The Abdul Gaffoor Mosque (, ) is a mosque in Little India, Singapore. It is located at Dunlop Street in the Rochor Planning Area.

The mosque was constructed in 1907, and major restoration of the building was completed in 2003. The mosque is currently owned by Majlis Ugama Islam Singapura (MUIS).

The mosque is also known by the following variant names: Abdul Gafoor Mosque, Abdul Gafor Mosque, Abdul Gaffor Mosque, Abdul Gaphore Mosque, Abdul Gapore Mosque, Dunlop Street Mosque and Indian Mosque.

History
Masjid Abdul Gaffoor is located in the area known as Kampong Kapor, which was an active business hub for Indian merchants and for those who worked at the old race course at Farrer Park. The mosque on this site was originally a building with timber partitions and a tiled roof known as Masjid Al-Abrar, built in 1846 to serve the religious needs of the South Indian Muslim merchants and Baweanese syces and horse trainers residing in Kampong Kapor.
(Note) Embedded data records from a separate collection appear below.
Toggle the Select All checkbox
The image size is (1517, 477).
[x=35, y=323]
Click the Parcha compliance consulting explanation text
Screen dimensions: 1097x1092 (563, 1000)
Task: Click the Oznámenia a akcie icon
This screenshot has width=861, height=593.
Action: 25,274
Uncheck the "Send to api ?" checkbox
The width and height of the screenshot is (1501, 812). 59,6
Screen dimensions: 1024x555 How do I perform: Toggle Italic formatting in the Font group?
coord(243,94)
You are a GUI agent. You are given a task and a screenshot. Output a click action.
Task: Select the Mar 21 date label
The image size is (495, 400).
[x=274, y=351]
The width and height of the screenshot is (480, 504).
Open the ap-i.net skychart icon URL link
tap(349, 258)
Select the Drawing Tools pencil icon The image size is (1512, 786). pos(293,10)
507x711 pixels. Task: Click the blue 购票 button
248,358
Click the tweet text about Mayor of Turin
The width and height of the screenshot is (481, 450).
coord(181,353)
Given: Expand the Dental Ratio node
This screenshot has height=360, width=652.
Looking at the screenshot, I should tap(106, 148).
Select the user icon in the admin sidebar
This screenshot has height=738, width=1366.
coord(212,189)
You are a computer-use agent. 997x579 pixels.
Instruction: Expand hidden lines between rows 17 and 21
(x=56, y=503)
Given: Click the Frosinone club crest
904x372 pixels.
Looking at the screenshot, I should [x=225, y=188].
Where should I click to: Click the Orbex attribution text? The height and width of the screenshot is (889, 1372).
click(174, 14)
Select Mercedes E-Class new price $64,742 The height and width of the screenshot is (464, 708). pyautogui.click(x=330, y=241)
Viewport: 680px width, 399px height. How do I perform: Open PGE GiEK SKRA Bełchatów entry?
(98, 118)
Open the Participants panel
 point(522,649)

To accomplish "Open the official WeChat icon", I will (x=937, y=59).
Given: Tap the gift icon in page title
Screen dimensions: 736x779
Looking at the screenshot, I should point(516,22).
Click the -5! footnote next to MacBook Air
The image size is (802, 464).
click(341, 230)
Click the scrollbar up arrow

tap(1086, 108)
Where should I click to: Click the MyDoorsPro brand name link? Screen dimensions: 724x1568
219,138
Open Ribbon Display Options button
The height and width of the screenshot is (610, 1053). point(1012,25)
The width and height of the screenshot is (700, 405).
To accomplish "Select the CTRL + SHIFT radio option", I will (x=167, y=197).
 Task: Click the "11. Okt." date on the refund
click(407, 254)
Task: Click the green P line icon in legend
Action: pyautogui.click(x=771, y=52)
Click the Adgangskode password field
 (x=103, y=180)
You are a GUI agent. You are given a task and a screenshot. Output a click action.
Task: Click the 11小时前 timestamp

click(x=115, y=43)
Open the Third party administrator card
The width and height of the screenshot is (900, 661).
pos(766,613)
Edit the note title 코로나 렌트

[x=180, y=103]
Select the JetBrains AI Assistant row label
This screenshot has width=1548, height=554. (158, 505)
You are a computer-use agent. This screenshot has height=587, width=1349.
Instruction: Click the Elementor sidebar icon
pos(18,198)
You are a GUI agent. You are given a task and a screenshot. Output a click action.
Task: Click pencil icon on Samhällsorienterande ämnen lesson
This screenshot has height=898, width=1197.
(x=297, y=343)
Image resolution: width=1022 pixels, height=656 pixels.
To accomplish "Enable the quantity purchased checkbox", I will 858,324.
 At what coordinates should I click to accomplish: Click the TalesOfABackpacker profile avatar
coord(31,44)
In 1881, a deed of assignment dated 14 November 1881 created the Dunlop Street Mosque Endowment or wakaf. The two trustees were Ismail Mansor and Shaik Abdul Gaffoor bin Shaik Hydert. Abdul Gaffoor was chief clerk at a legal firm. The wakaf was created for the building of a mosque for the Muslim community in Singapore. The deed of assignment also placed in trust several other properties including a Muslim burial ground and a house in Race Course Road. The burial ground was closed in 1921.

In 1887, as mosque trustee, Shaik Abdul Gaffoor applied to construct shophouses and sheds on the land around the original mosque. More shophouses were added in 1903. The rental of these buildings generated income which then went towards building the new mosque.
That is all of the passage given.